Per cause ancora da chiarire sulla base dei rilievi e delle testimonianze compiuti e raccolte dagli agenti della polizia municipale, intorno alle 13,50 Dabija si era scontrato con una Volkswagen guidata da un 33enne grossetano, che – sotto choc – si era subito fermato per prestargli i primi soccorsi. Ad aiutare il conducente anche un residente della zona insieme ad alcune persone che si erano radunate sulla strada in seguito all’urto. Nel frattempo, sull’arteria diretta al Misericordia erano passate tre ambulanze con pazienti a bordo, e solo l’ultima – della Croce rossa – aveva potuto fermarsi. Poco prima delle 16 Asl aveva reso noto che dall’ospedale era stato certificato il decesso.
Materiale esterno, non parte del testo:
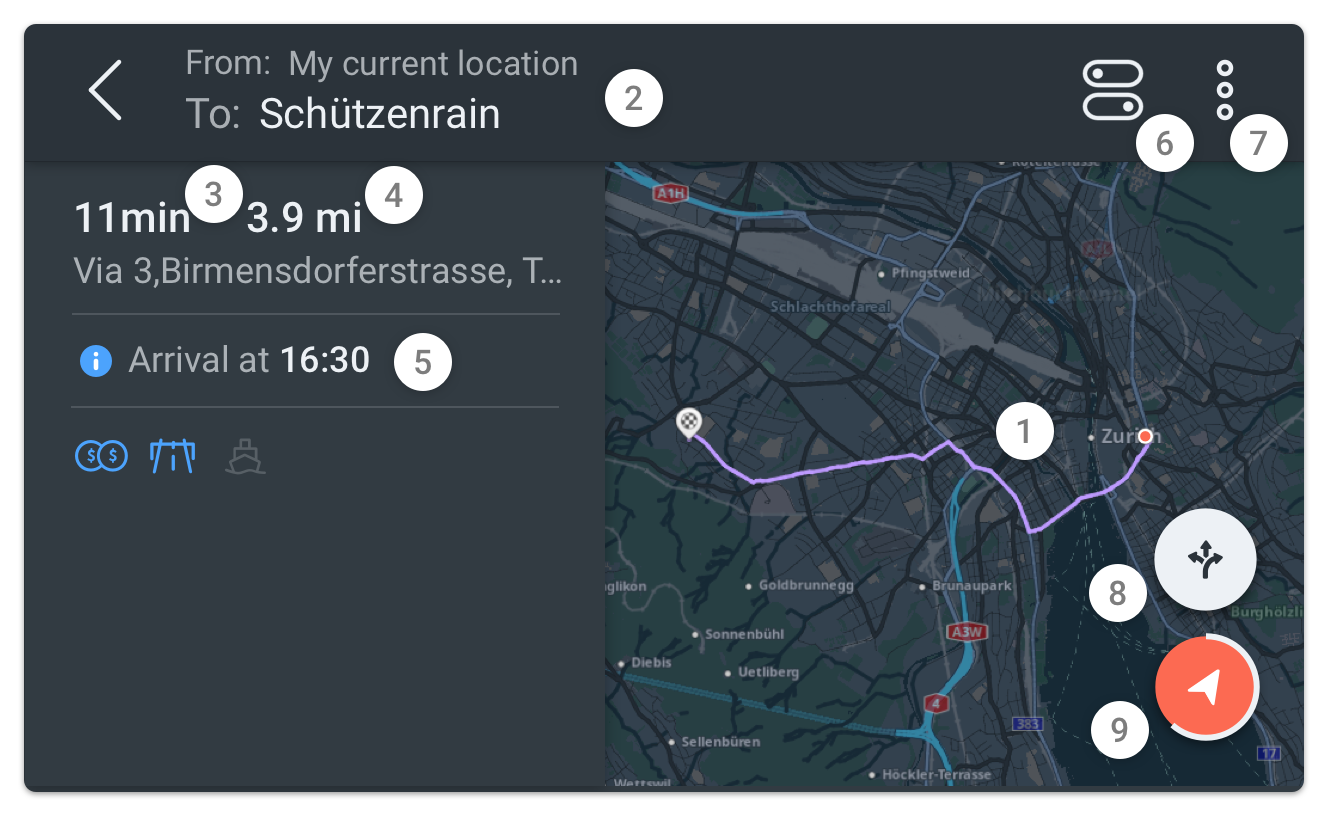1328x816 pixels.
Task: Click the A1H motorway shield on the map
Action: point(668,193)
La famiglia del 33enne, fin dai primi momenti, si era rivolta a una legale di fiducia (arrivata in via Senese per parlare con il suo assistito e le forze dell’ordine) e «anche noi stiamo pensando di fare lo stesso», anticipa Dabija, ben consapevole del fatto che comunque «niente ce lo potrà restituire». Un uomo che – racconta – è stato «medico in carcere per metà della sua carriera, e per l’altra metà al pronto soccorso».

La figlia era arrivata a Grosseto nel 2007, con una sorella in Germania e il padre che faceva la spola dalla Moldavia ogni volta che poteva. Raggiunta l’età della pensione, Dabija era riuscito finalmente a essere maggiormente presente, e anche venerdì era appena stato accanto ai suoi affetti in Maremma. «Aveva portato fuori il cane e stava tornando in bici verso Roselle», racconta ancora la figlia, che – ricevuta la telefonata delle forze dell’ordine – si era precipitata sul luogo dell’incidente.
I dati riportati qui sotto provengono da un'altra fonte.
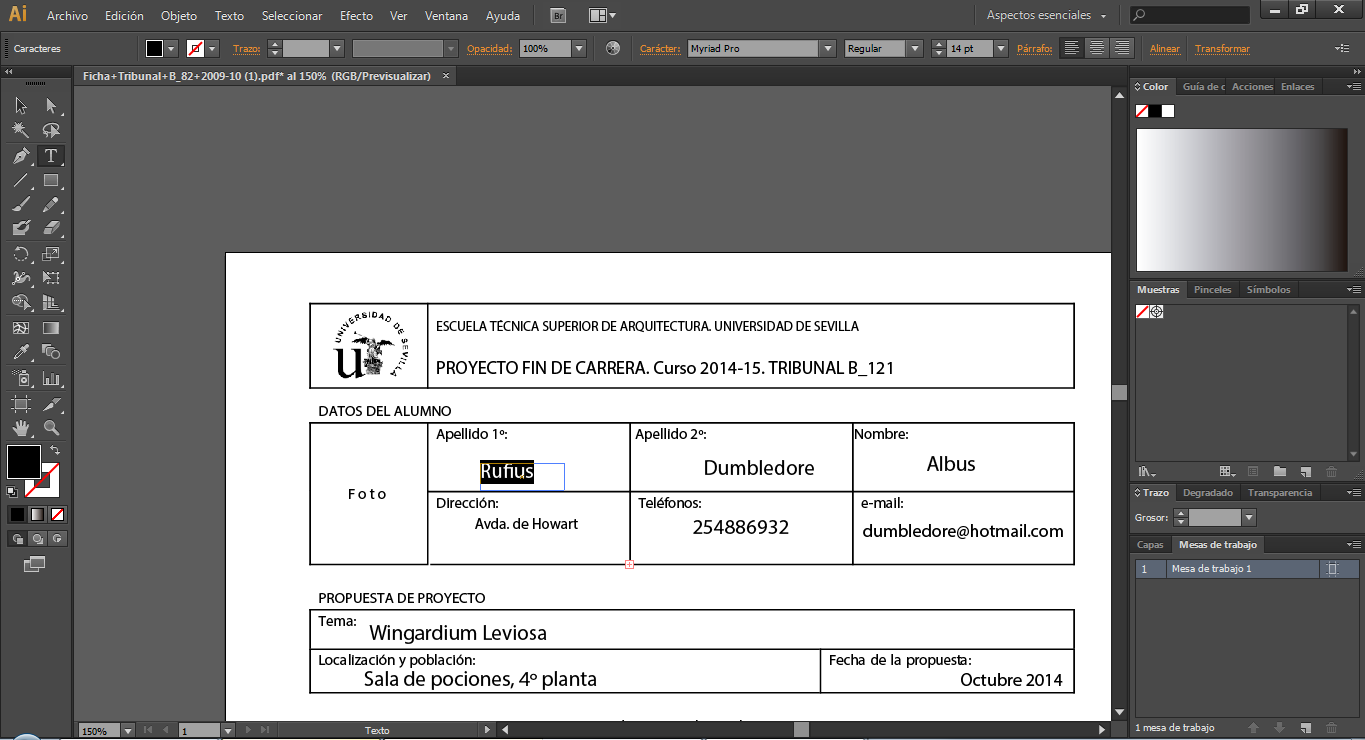Toggle Draw Behind drawing mode
The height and width of the screenshot is (740, 1365).
tap(37, 538)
Eugeniu Dabija lascia la ex moglie, le due figlie e l’adorata nipotina. La salma si trova ancora all’obitorio a disposizione dell’autorità giudiziaria, presso la quale sono in corso valutazioni in merito alla richiesta di un’eventuale autopsia per chiarire le cause del decesso. La prima ricostruzione della dinamica dell’incidente suggeriva tuttavia che il 65enne, immettendosi dalla ciclabile su via Senese, potesse aver urtato la fiancata della Volkswagen finendo poi sul parabrezza, prima di essere scaraventato sull’asfalto: una ricostruzione sostenuta anche dal 33enne al volante dell’auto e compatibile con i segni dell’impatto sull’auto. Chi lo aveva visto in quei primi momenti lo descrive come «immobile, dallo sguardo vitreo nonostante tutti gli sforzi dei soccorritori per salvargli la vita».
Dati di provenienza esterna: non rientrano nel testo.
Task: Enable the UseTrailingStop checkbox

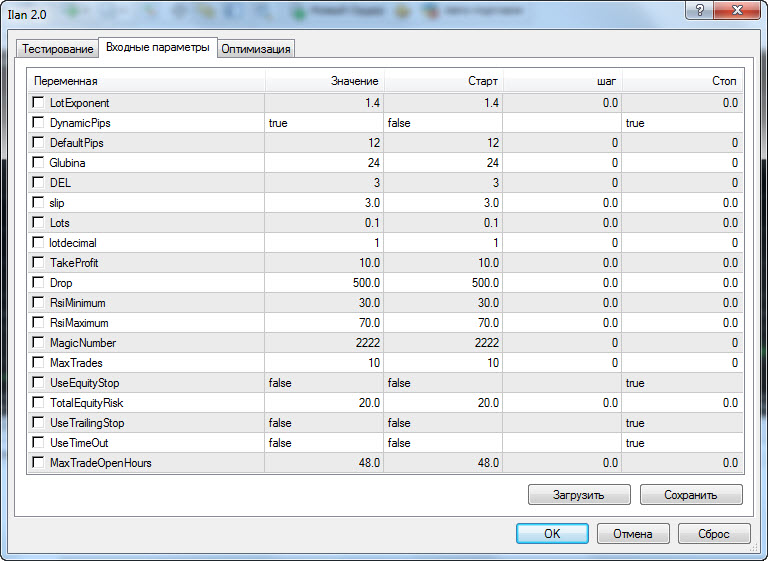Action: tap(38, 423)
Domani, domenica 27 aprile, la comunità ortodossa si stringe attorno alla famiglia Dabija, mentre la sorella di Marcela arriva in Italia dalla Germania: il calendario religioso già prevedeva un rito in suffragio dei defunti da celebrare alle 15,30 al cimitero di Sterpeto: un momento al quale parteciperanno anche dei parenti di Eugeniu.